IAG was "slow to move" to cloud-based operations in the lead-up to the IT shutdown at British Airways in May, the group's director of strategy Robert Boyle has suggested.

Speaking at the Future Travel Experience conference in Dublin on 26 June, Boyle said the "solution" to power outages like that experienced by the UK carrier in May was a "more comprehensive move to the cloud". He contends that one reason this has not happened is "frankly, union resistance".

Boyle says: "We should default to things being in the cloud... To do resiliency beyond a certain level within your own infrastructure becomes cost-prohibitive."

The late-May IT shutdown, which BA blamed on a power surge, led to widespread flight disruption and cost the airline some £80 million ($104 million).

Boyle recalls that the "biggest problem" was not the initial shutdown of the airline's computer systems, but occurred when the system was switched "straight back on instantly, which caused a power surge".

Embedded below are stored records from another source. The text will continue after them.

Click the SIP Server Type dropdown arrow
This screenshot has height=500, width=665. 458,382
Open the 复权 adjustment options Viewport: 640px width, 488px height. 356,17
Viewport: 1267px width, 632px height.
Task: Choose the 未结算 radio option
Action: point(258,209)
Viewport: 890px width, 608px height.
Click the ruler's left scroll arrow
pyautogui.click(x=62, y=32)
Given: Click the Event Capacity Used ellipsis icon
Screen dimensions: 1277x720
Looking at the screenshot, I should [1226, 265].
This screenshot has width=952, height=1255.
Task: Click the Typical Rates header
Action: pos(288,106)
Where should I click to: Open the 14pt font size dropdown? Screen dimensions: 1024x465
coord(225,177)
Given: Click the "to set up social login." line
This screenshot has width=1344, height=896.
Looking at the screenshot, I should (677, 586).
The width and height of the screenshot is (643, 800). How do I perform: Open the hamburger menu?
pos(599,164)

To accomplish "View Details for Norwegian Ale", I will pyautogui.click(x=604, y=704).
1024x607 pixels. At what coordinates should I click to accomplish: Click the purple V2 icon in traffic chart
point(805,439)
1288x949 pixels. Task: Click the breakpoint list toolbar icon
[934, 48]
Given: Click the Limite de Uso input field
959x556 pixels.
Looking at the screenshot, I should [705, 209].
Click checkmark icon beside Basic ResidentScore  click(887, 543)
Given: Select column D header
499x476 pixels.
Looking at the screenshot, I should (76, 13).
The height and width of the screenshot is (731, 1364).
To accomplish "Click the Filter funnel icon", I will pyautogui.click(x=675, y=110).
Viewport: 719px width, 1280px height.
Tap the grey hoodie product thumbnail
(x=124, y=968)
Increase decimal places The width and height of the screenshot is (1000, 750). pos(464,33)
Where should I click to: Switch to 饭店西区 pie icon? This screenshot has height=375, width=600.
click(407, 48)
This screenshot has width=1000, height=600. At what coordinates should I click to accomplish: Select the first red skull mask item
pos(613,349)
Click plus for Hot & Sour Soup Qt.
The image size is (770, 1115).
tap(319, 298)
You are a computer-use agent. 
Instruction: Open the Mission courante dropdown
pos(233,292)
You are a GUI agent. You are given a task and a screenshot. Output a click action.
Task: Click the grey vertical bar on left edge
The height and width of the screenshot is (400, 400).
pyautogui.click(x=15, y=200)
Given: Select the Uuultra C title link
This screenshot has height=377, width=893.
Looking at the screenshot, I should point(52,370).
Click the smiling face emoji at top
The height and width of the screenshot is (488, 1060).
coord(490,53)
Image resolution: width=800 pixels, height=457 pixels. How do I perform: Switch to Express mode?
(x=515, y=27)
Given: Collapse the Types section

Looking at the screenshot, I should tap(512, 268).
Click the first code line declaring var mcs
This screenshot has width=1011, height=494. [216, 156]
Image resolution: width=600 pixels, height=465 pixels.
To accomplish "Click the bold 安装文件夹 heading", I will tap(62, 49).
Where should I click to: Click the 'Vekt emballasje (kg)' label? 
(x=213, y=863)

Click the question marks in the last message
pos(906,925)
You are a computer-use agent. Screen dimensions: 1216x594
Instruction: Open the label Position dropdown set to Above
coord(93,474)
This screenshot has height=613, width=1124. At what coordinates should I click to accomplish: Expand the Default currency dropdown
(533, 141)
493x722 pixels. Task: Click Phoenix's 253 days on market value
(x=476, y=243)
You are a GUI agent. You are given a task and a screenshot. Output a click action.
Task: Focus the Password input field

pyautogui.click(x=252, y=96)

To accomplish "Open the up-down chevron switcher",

He says the situation was "compounded by the fact that our mechanisms for communicating with passengers and communicating with staff all rely on the same IT that has just disappeared".

Boyle declined to give too many "specific" details about the cause of the shutdown because of "lawyers and stuff", but says the airline's investigations are continuing to "get to the root cause of the root cause before deciding on an appropriate response".

Meanwhile, IAG is trialling a centralised database solution which will seek to give passengers "one version of the truth" where flight-status notifications are concerned, Boyle reveals.

He says the "problem" today is with "information being inconsistent from the different sources", with airline employees, smartphone algorithms and airports providing potentially different versions of the flight status to customers.

"The thing we are trying is potentially applying block-chain technology to develop a single source of the truth, but in a distributed way," Boyle says.